For myself, my prediction was remarkably accurate. I am dispensing drugs, counting atabrine pills, and tending to all the various and sundry ailments that flow into our dispensary at the end of the narrow gauge, about seventy miles past Bachree and in the same stinking jungle. My one solace is the day or two each week that I spend with Major Kensington—you remember him, of course. We play cribbage, a foolish game he taught me.
One more note on my own fate—and I imagine this will interest you. Before I left, General Kempton called me in to Headquarters. I had a brief hope that he intended to recognize my small talents and employ them, but he immediately made it plain that he had no intentions of interfering with Colonel Burton’s decisions. He pointed out that as Theater Commander he stood apart from such things. Then he sat me down, gave me a cigarette, became as charming as the occasion demanded, and wanted to know whether it was my idea to testify-that is, my very own.
Of course, he pointed out that I was not obligated to tell him, but I saw no reason not to. I said that you had persuaded me—that left to my own devices, I’d have had neither the guts nor the desire to stick my neck out.
“And you did this because Barney Adams talked you into it?” he said.
I said that you had not talked me into anything except a sharp and dear look at myself—and then I had recognized the simple necessity of living with myself.
He didn’t buy this easily, but the truth is that you were his problem, not me.
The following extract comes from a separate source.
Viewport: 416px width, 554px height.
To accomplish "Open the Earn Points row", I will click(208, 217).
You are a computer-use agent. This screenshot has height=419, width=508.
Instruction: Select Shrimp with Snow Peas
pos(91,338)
He said this and that and then came to the heart of the matter—what devil drove Barney Adams?
Why ask me, I wanted to know—and he said words to the effect of my being a psychiatrist and therefore under some obligation to understand why men did the things they do. Well, I replied that the approach was fallacious. You were not sick, and therefore no more my problem than his. But I offered a guess—a poor one, I suppose. I said that a thoughtful soldier can suffer a particular
agony of his own, and that it becomes almost an implacable necessity to balance killing with some rational purpose.
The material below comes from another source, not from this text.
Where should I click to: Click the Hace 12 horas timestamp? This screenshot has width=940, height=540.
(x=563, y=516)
I don’t know whether he saw what I meant, although your Kempton is far from a fool. He replied that whatever his own feelings were concerning one Barney Adams, he refused to believe that you would not defend your country—whether or not you believed in your country’s cause.
I had no quarrel with that. I only wondered—aloud—whether under such circumstances you could also defend Barney Adams.
“Then he was defending himself?” Kempton demanded.
“Or whatever he believed in,” I replied, and pointed out that there were people to whom belief was of prime importance. He then wanted me to spell out this belief—re Winston, but I had no right to talk for you, and I left him perhaps no less troubled and bemused than I had found him.
For myself, I have thought about it more than I should, and I think I begin to comprehend the Winston affair. It does not bear easy explaining. It is almost a frightening thing to come to believe that no infraction of the laws that man made to defend man can be lightly tolerated, that the whole fabric is one, and that, ripped anywhere, it can threaten the whole. Is it this long and terrible war that has given some of us the feeling that the rights of man are holy beyond dispute? Or is that the single ray of light in the darkness that covers the world? I must confess that I don’t know. The Winston case is something I feel very deeply, as I am sure you do, but I find it very hard to talk about.
So there is a very brief summary or postscript to the Winston affair. I should enjoy hearing from you sometime—if you find yourself with time on your hands. As with so many people one meets in a war, you want to know them better and longer. But the whole thing is too large and too much in motion.